Service for the application and registration of police certificates

The Norwegian Olympic and Paralympic Committee and Confederation of Sports (in norwegian, "Norges Idrettsforbund" or simply NIF) is the main organisation for sports in Norway. They organize volunteer and professional sports and offer a wide area of services to sports clubs all across Norway. These services include "Min Idrett", "My Sport(s)" which is an online portal for athletes and clubs to organize their sports, trainings, and teams.

As a consultant from Evidi I was brought on to develop a section of "Min Idrett" to handle the application process and registration of police certificates. Trainers for children or people with disabilities require a police certificate in Norway. It is is the club's responsibility to make sure that all of their trainers have a certificate. They do this by assigning someone responsible for police certificates who the trainers will show their certificates to, the person then registers that they have shown the certificate and approves them for the role of trainer.

This new system was meant to digitise and simplify this process. In the physical process the trainers had to meet up physically to show their police certificate to the club. This was because the certificates are a major privacy concern and the clubs are therefore not allowed to keep them or ask someone to leave or send the certificates. With the new process we are similarly not allowed to store any data about the certificate itself.

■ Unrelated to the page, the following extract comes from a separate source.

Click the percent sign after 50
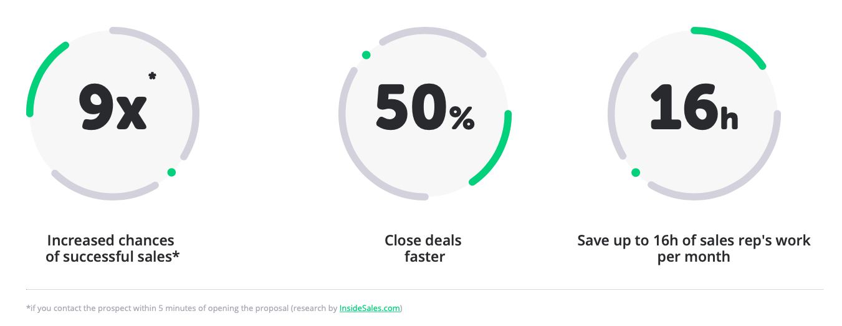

In Norway we have a system of digital mailboxes. These are a safe digital way to be sent private mail. If a person has a digital mailbox then public institutions like the police will prefer to send documents digitally rather than physically. The biggest of these mailboxes is Digipost, which is run by the national mail service (Posten). For this project we collaborated with Digipost to provide a feature for the user where they can choose to share documents from their mailboxes with an organisation (the club). This sharing can also be withdrawn by the user at any point. Our service then only needs a share permission from the user and we can use the document straight from Digipost to show to the club, all without the need to store any info about the certificate.

I was brought on early in the design process and so I had a lot of influence on the final designs and user experience of the service. Most frontend code is written by me and a huge chunk of the backend code, in particular the handling of state and state changes of the police certificate applications as they are sent between the user and the club, along with a way to fetch a timeline of events for the application that can be visualised to the user to illustrate the whole application process. The interface turned out very streamlined for the trainers and the clubs. We received a lot of positive feedback from our users that the new solution revolutionised how they could manage and process police certificates and greatly reduced the time the volunteers would have to spend on this process.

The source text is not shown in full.